Please repeat the listing exactly, starting at its first line and stopping after the line that contains "Task: Select the dalchini theme preview".

*** Begin section ***

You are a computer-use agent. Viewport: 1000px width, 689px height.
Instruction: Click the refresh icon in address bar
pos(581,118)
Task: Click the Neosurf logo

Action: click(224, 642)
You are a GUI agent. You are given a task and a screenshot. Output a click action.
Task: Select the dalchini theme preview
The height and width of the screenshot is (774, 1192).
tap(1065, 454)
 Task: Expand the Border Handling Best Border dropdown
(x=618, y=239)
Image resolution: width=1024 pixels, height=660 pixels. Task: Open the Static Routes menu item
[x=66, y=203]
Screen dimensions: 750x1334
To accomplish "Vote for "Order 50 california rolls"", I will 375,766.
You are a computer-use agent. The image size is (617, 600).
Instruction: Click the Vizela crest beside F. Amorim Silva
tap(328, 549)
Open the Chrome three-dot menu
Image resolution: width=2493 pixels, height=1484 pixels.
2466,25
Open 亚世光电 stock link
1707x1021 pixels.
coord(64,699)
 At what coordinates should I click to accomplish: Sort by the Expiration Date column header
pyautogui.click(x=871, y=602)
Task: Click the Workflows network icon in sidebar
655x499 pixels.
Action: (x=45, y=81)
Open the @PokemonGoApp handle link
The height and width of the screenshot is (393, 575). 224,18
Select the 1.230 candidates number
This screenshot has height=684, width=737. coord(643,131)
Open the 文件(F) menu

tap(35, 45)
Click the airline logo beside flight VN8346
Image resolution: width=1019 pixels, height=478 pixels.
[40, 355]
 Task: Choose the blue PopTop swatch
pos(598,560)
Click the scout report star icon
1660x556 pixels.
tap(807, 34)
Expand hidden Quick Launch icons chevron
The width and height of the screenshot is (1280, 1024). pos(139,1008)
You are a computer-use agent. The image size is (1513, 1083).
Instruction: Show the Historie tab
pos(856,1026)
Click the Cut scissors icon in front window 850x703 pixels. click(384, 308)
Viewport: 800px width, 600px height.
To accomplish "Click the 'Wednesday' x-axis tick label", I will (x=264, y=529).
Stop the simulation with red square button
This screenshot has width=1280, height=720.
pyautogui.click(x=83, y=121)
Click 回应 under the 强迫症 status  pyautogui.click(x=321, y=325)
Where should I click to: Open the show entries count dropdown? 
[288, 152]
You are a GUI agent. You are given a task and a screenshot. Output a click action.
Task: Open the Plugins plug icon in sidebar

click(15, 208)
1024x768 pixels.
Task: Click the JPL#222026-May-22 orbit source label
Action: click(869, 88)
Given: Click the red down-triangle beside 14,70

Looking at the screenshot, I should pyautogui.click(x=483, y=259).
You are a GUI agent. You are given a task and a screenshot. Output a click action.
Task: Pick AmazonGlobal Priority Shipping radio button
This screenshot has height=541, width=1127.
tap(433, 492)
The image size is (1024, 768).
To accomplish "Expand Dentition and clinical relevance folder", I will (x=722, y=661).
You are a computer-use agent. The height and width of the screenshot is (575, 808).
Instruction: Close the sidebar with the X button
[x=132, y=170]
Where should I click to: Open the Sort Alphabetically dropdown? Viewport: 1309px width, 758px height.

*** End section ***

### Output for this task
You are a computer-use agent. Viewport: 1000px width, 689px height.
Instruction: Click the refresh icon in address bar
pos(581,118)
Task: Click the Neosurf logo

Action: click(224, 642)
You are a GUI agent. You are given a task and a screenshot. Output a click action.
Task: Select the dalchini theme preview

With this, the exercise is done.